Diffondere l'uso dell'incidente
probatorio tramite una adeguata formazione dei magistrati alla
trattazione dei casi di violenza di genere: in questo modo, con
l'incidente probatorio disposto d'ufficio, obbligatoriamente, si
eviterebbe di stressare ulteriormente la vittima e si
velocizzerebbero i procedimenti. Lo ha sottolineato il
vicepresidente del Csm Fabio Pinelli audito oggi pomeriggio
davanti alla Commissione sul femminicidio presieduta da Martina
Semenzato sul tema della risposta organizzativa degli uffici
giudiziari nell'affrontare i casi di violenza di genere.
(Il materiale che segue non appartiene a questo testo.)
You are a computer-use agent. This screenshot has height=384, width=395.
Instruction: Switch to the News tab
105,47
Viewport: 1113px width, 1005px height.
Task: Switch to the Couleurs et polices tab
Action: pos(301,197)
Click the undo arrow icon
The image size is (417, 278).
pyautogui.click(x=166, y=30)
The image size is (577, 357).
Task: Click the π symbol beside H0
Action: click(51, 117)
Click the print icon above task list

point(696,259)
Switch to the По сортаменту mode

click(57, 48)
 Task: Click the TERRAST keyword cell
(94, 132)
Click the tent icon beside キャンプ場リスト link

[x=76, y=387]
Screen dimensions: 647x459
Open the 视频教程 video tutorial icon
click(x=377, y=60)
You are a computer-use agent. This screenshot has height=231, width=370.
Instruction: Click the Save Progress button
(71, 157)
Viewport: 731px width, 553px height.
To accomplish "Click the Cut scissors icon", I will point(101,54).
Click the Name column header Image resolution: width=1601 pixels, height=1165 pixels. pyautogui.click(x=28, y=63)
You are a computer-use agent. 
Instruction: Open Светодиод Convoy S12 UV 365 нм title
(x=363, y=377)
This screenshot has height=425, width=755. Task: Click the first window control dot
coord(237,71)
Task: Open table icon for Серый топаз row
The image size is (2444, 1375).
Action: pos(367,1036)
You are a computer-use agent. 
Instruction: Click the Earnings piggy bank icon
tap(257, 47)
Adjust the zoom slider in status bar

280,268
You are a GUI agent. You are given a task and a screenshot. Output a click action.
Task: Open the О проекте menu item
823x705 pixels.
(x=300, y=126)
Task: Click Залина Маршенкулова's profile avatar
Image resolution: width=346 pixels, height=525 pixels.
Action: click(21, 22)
Un
approfondimento sul tema era stato chiesto dalla Commissione al
Csm lo scorso 22 gennaio.
L'incidente probatorio "se chiesto dai pm e correttamente
interpretato dai giudicanti (il riferimento è alla sua
sostanziale obbligatorietà), è destinato a evitare l'audizione
in dibattimento della vittima e ad imprimere d'altro canto un
accelerazione allo stesso processo facilitando la celebrazione
di riti alternativi". Oltre a caldeggiare una formazione
giuridica dei magistrati per andare in questa direzione, Pinelli
ha aggiunto che occorre anche migliorare "la capacità di
comprensione e analisi in capo al giudice degli aspetti sociali
e psicologi, non trascurando che l'audizione di soggetti
rispetto ai quali le domande volte all'accertamento della verità
potrebbero comunque essere foriere di ulteriori disagi e
sofferenze".
Per quanto riguarda la formulazione delle domande, per
Pinelli "ciò implica che i giudici stessi chiamati a porre le
domande ma anche le parti, e dunque il p.m. e/o i difensori,
ricevano una adeguata formazione sulla modalità di formulazione
delle domande stesse al duplice scopo, si badi, di non creare
ulteriori danni o disagi a chi è stato vittima, ma anche di
evitare che colpendone la fragilità se ne possano di fatto
alterare le risposte", ha concluso il vicepresidente del Csm.